(TASK BRIEF)
The answer must reproduce every record exactly, with all pictures omitted.

Dataset records:
- - -
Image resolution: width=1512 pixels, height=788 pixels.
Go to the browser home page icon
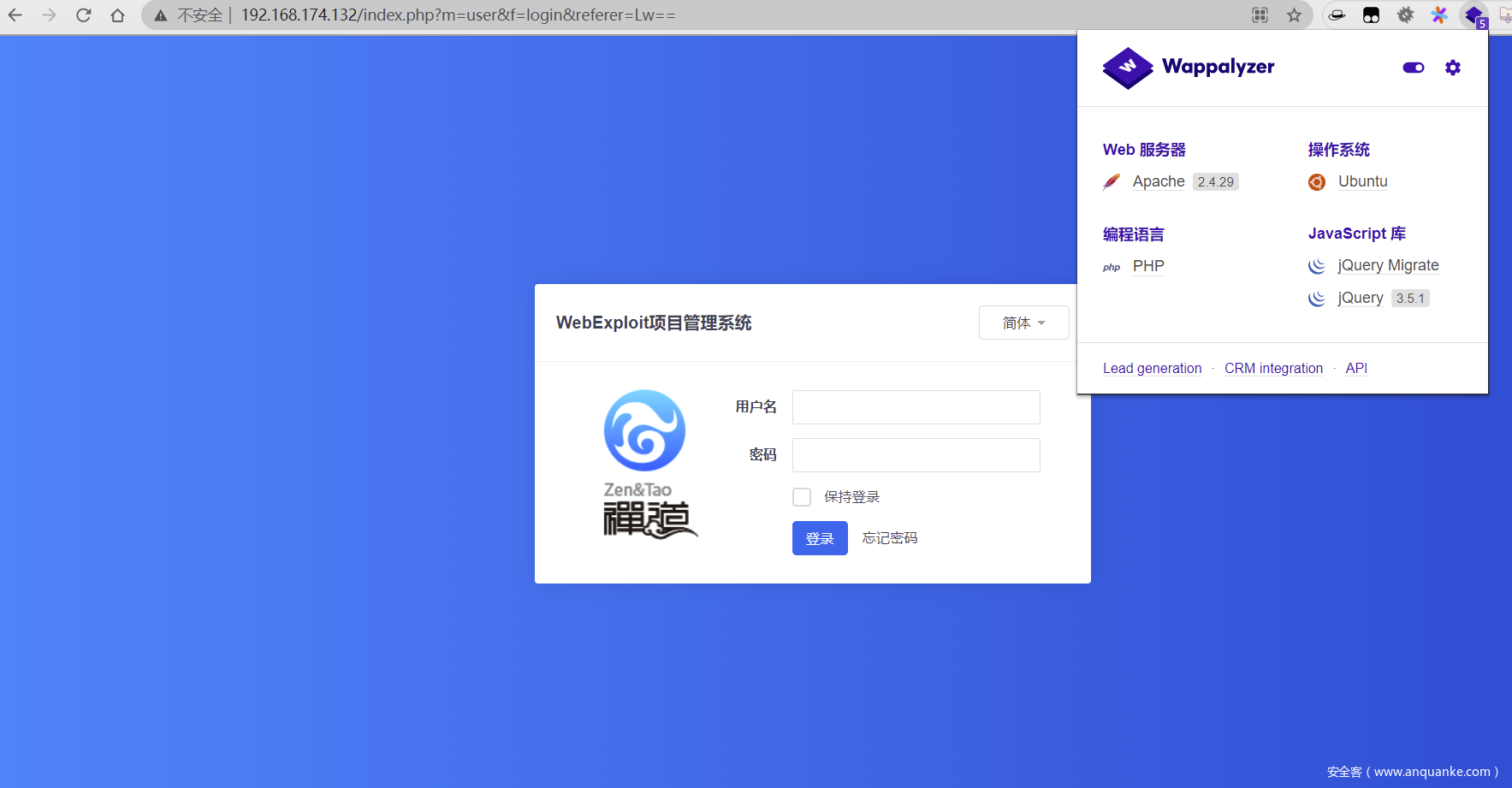coord(117,15)
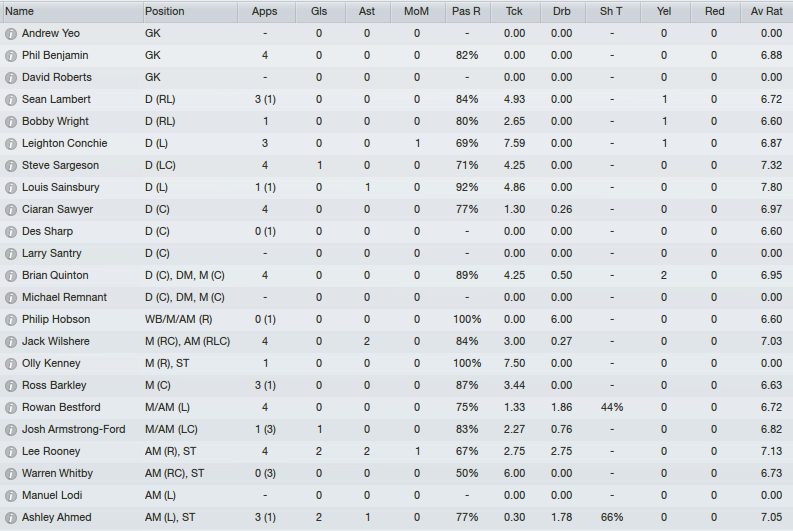Sort by the Av Rat column header

pyautogui.click(x=766, y=11)
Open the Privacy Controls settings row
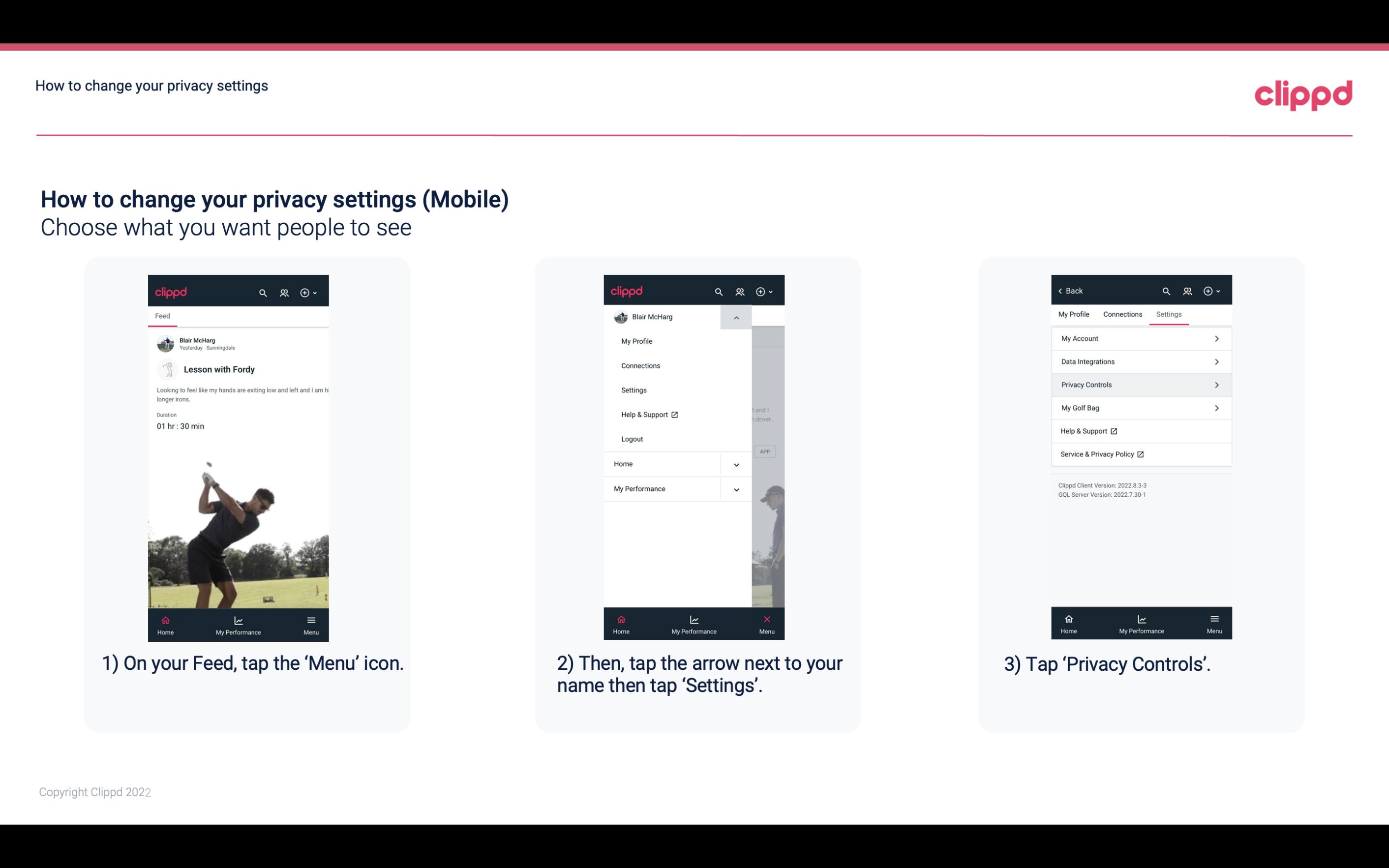The height and width of the screenshot is (868, 1389). point(1139,384)
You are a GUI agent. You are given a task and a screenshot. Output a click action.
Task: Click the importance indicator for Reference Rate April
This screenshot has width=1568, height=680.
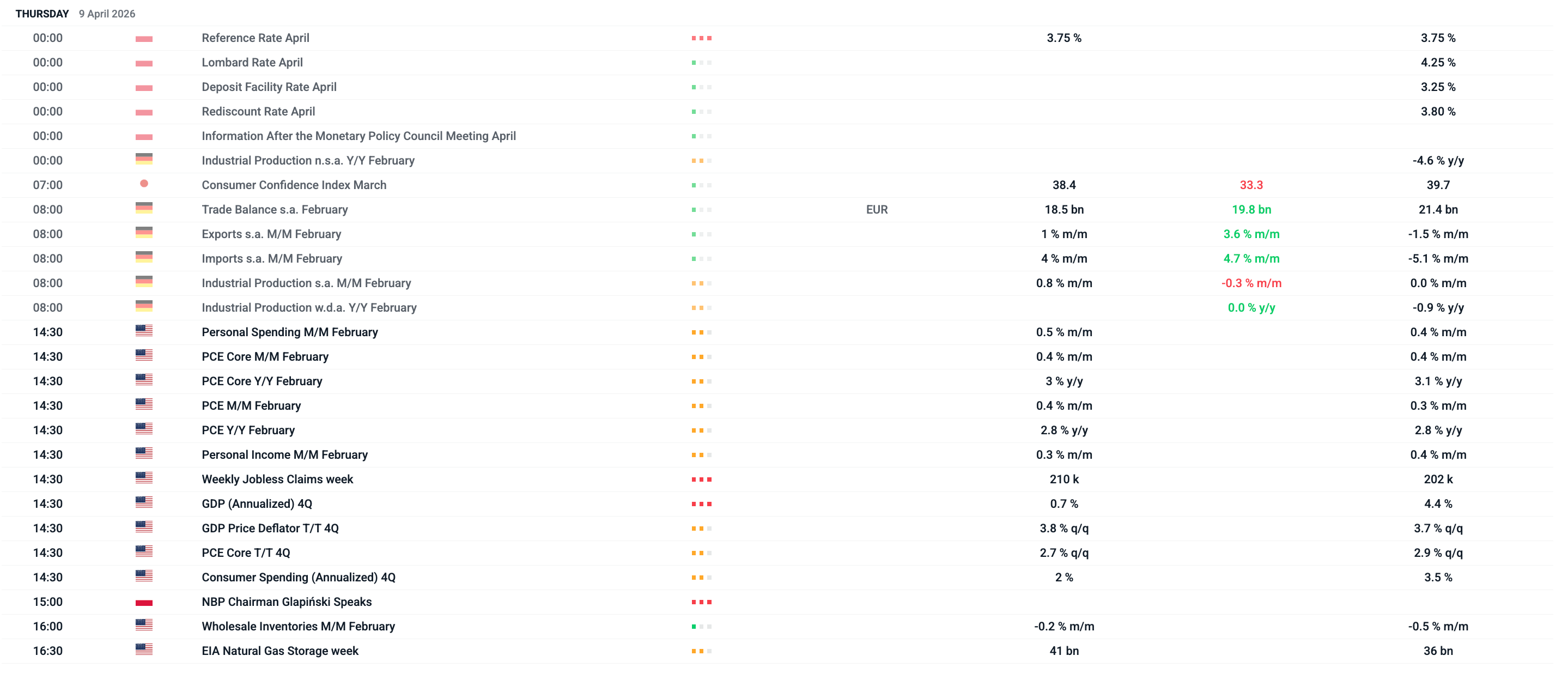(x=701, y=38)
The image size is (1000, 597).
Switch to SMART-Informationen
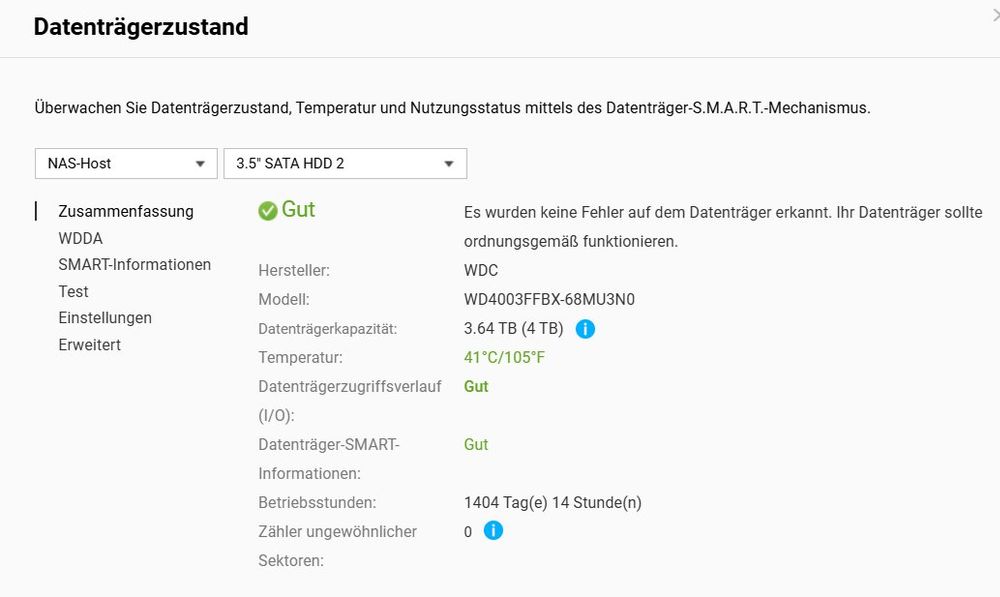(x=135, y=265)
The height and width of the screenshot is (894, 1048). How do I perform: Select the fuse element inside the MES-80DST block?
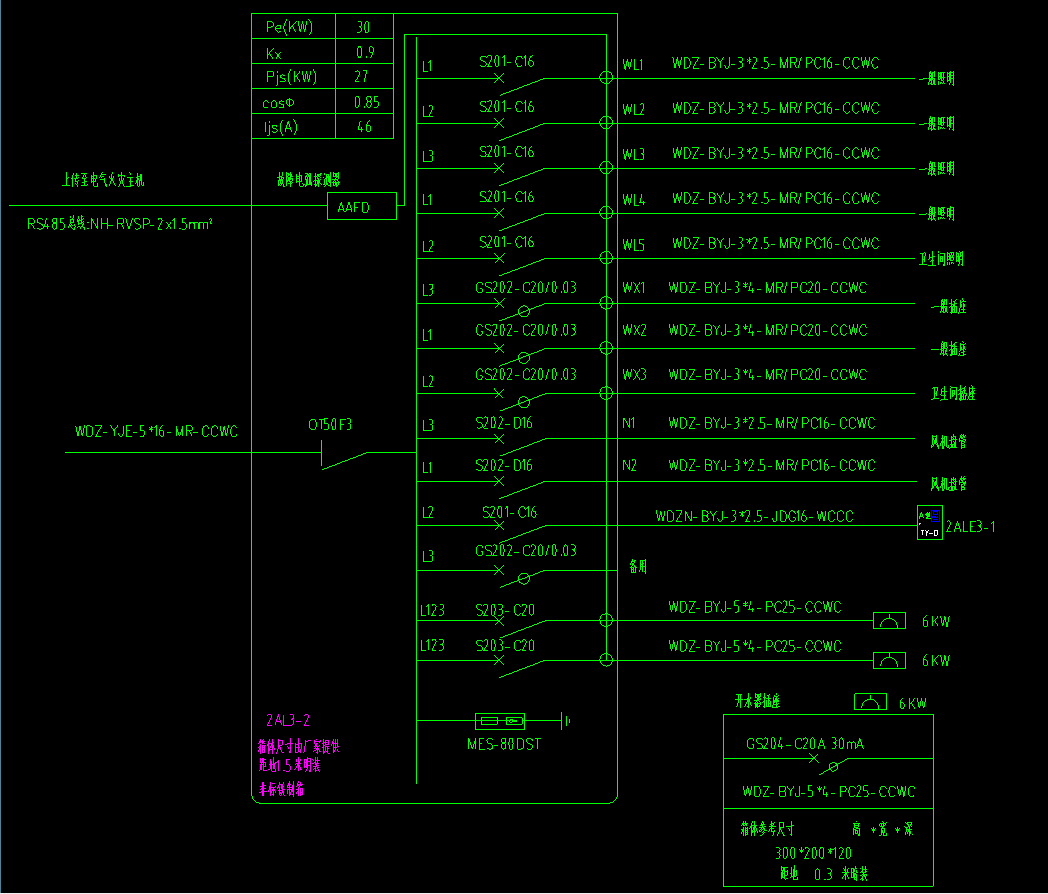(x=489, y=720)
- - -
(FINISHED EXERCISE)
Image resolution: width=1512 pixels, height=788 pixels.
Go to the browser home page icon
coord(117,15)
Sort by the Av Rat column header

pyautogui.click(x=766, y=11)
Open the Privacy Controls settings row
The height and width of the screenshot is (868, 1389). point(1139,384)
You are a GUI agent. You are given a task and a screenshot. Output a click action.
Task: Click the importance indicator for Reference Rate April
This screenshot has width=1568, height=680.
(x=701, y=38)
The image size is (1000, 597).
Switch to SMART-Informationen
(x=135, y=265)
The height and width of the screenshot is (894, 1048). How do I perform: Select the fuse element inside the MES-80DST block?
(x=489, y=720)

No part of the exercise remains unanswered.